Latin texts are studied from the perspectives of cultural history, literary studies, linguistics, palaeography and codicology, with special emphasis on developments in the Czech Lands. The programme is interdisciplinary, engaging with intellectual history, the history of religion, and the history of books. Doctoral students explore both theoretical and practical aspects of publishing Latin texts from the programme’s historical scope and gain familiarity with digital humanities methodologies.
This programme is available in both Czech and English. However, the doctoral dissertation may be written also in another European language upon agreement with the supervisor.
For further information, contact Lucie Doležalová – lucie.dolezalova@ff.cuni.cz
Admission to the doctoral programme follows the internal regulations of the Faculty of Arts, Charles University.
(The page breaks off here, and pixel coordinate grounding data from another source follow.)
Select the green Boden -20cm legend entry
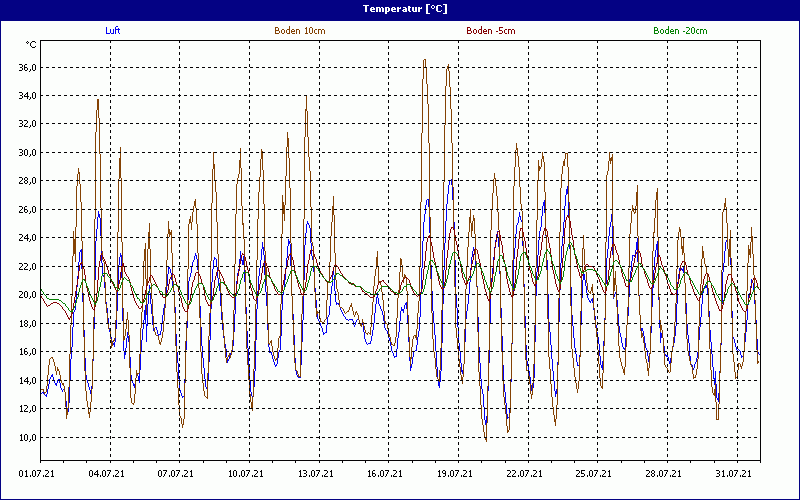Screen dimensions: 800x500 coord(680,31)
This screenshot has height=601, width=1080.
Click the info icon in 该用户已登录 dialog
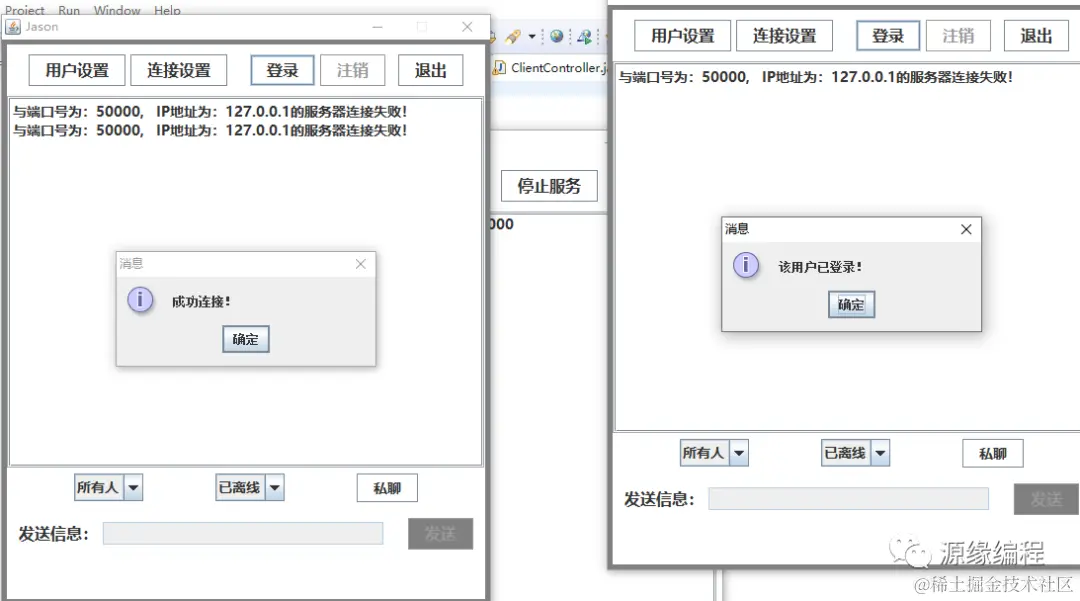(745, 266)
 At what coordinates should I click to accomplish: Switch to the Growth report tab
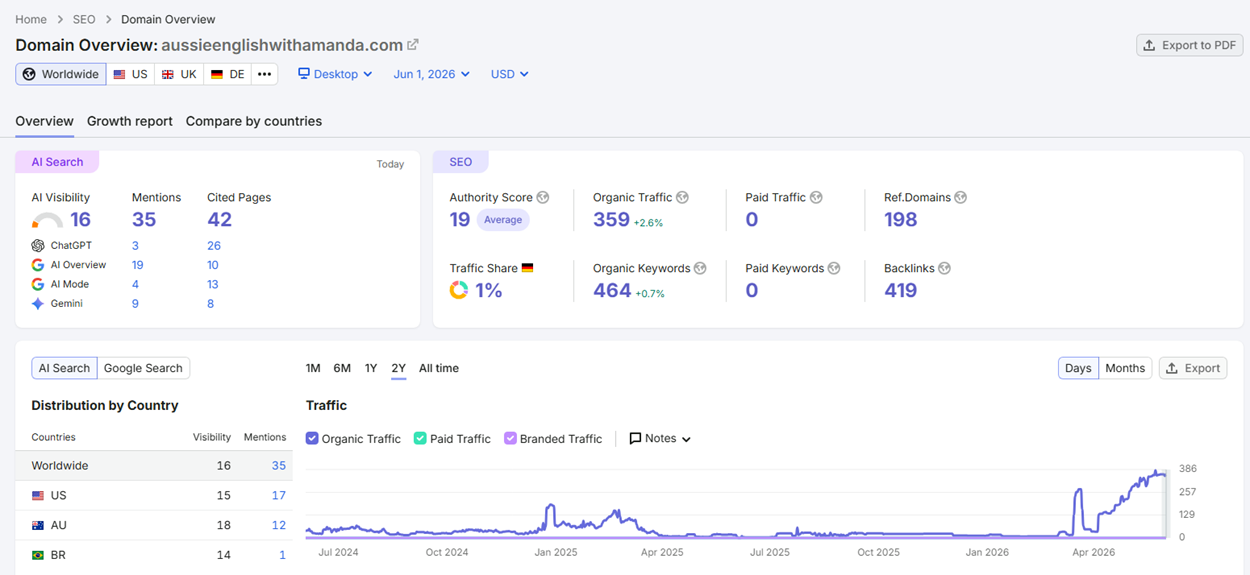[x=130, y=121]
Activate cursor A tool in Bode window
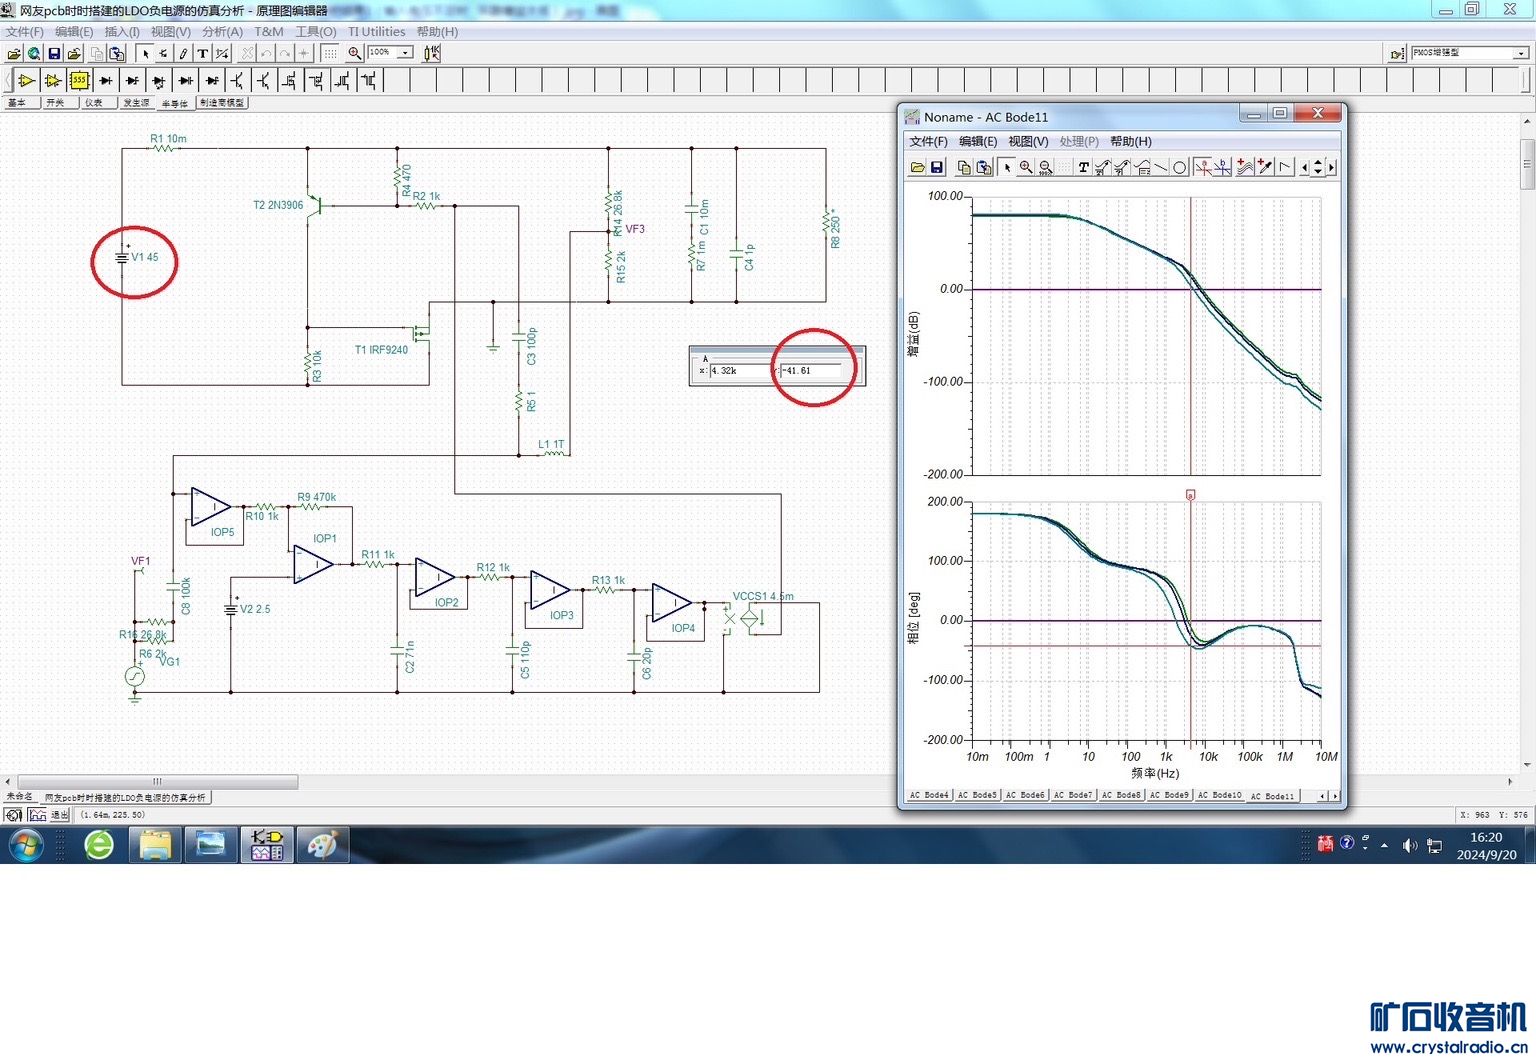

Candidates must meet the following requirements:
All in accordance with the Faculty of Arts’ requirements: https://www.ff.cuni.cz/home/applicants/phd-programmes/application-and-admission
Detailed information 2025 in pdf (Information from 2022 in PDF)
Iva Adámková
https://urls.ff.cuni.cz/cs/ustavkatedra/vyucujici/iva-adamkova/
I lead dissertations focused on medieval Latin literature (e.g. textual analysis, contextualization, translation). I work on monastic texts, hagiography, texts connected to medieval art. Contact: iva.adamkova@ff.cuni.cz
Lucie Doležalová
https://cuni.academia.edu/LucieDolezalova
I will happily supervise dissertations on medieval literature and manuscripts. Usual dissertation is an edition an analysis of a so far unedited text, or textual transmission and reception of a particular text. I am interested in obscure texts, but also memory, mnemonic aids, library history, Bible reception, parody, proverbs and digital humanities.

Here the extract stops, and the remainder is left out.